When I served as a full time pastor I found much spiritual fruit in these letters to share with my congregation, especially those in leadership positions. Perhaps, the average Christian reader may find less of personal application in these letters. I don’t know. As someone who has served in full time ministry for most of my life, I have always enjoyed and appreciated this part of the New Testament. I have preached and taught on many of these passages.
In teaching about the qualifications for overseers and deacons in 1 Timothy 3, I have often shared this quote from the great missionary, Adoniram Judson….
In encouraging other young men to come out as missionaries, do use the greatest caution. One wrong-headed, conscientiously obstinate fellow would ruin us.
Then Judson goes on to describe the sort of person he wanted to see join him on the mission field….
Humble, quiet, persevering young men; men of sound, sterling talents (though, perhaps, not brilliant), of decent accomplishments, and some natural aptitude to acquire a language; men of amiable temper, willing to take the lowest place, to be the least of all and the servants of all; men who…live near to God, and are willing to suffer all things for Christ’s sake, without being proud of it, these are the men.”

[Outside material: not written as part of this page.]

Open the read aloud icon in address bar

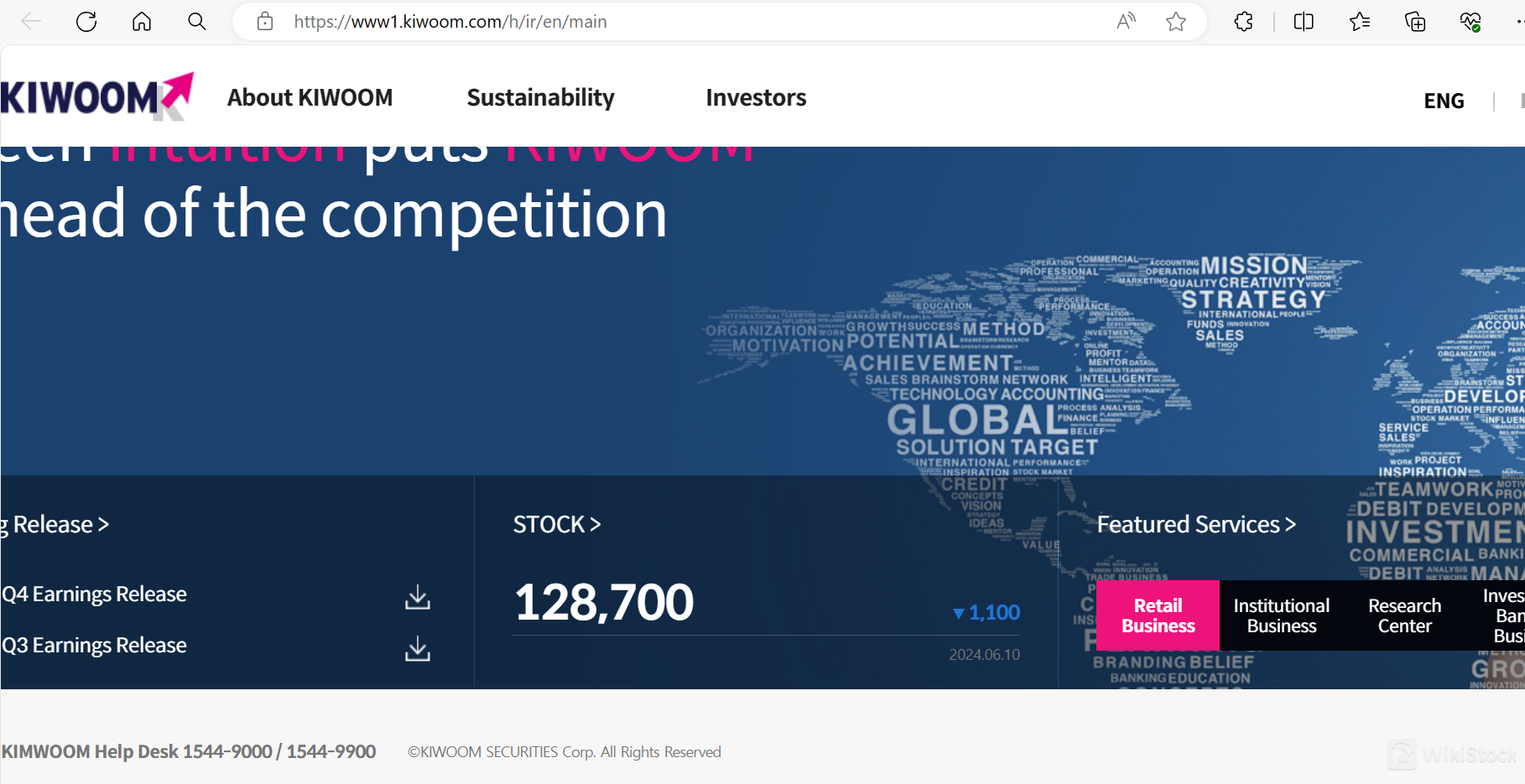click(1126, 22)
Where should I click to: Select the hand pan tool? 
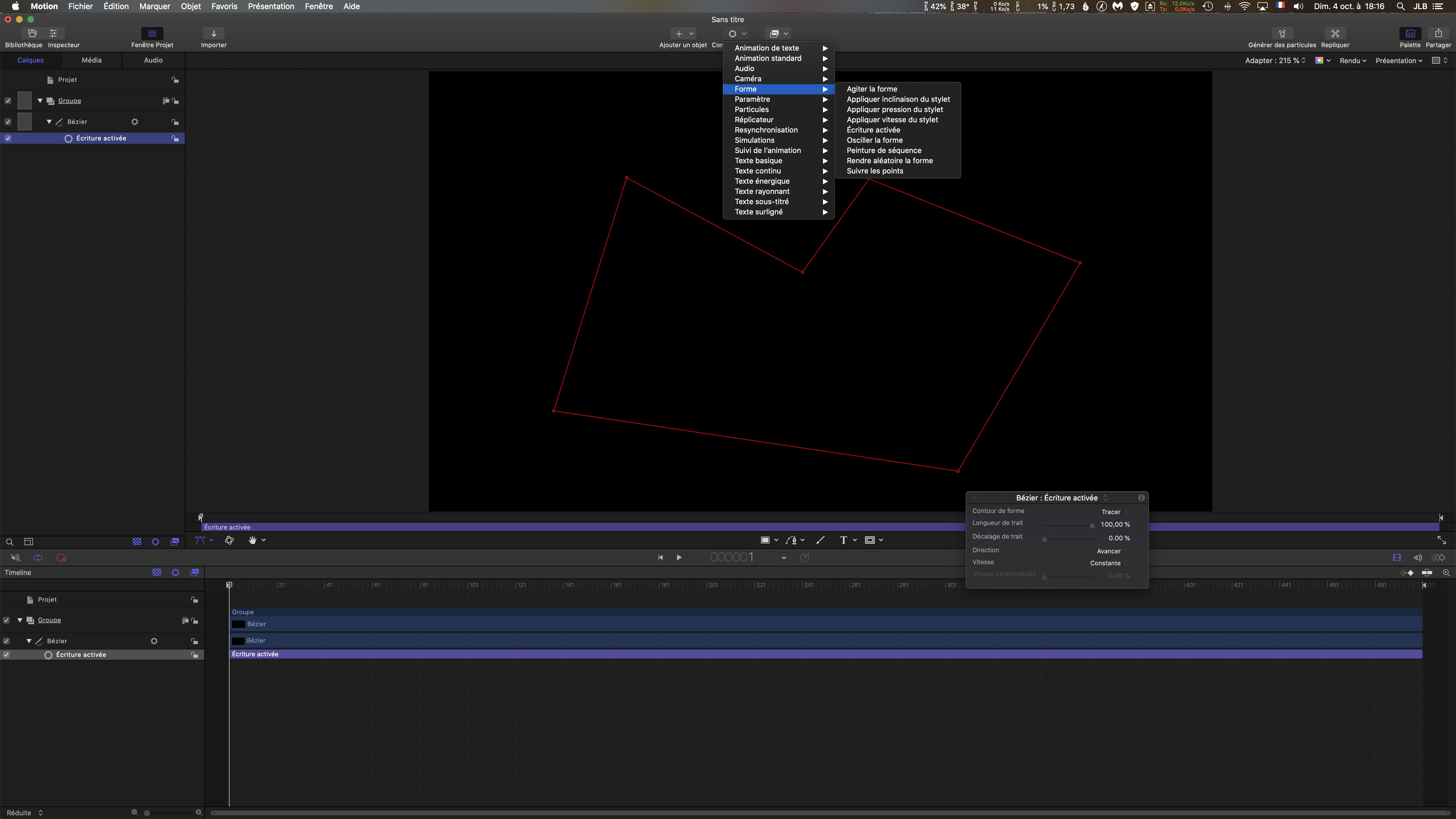(253, 540)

Sounds a bit like the qualifications for church leadership in 1 Timothy 3, does it not? But then, Judson adds: “But oh, how unlike their description is the writer of it!”
If Paul did write 1 Timothy 3, it serves as a real contrast to what he says about his own unworthiness in 1 Timothy 1. As I have told potential overseers and deacons many times in the past, no one has ever met the qualifications of 1 Timothy 3 except Jesus himself. The good news for church leaders, and for everyone, is that when we fall short of all we should be as Christians and leaders, God not only can but will forgive us.
I like what C. S. Lewis wrote on this point in a letter to Miss Breckenridge on April 19, 1951: “I think that if God forgives us we must forgive ourselves. Otherwise it is almost like setting up ourselves as a higher tribunal than Him.”
Wise words. Hard to implement sometimes. But wise. As Christian leaders, and simply as Christians, we certainly need to take Lewis' words to heart.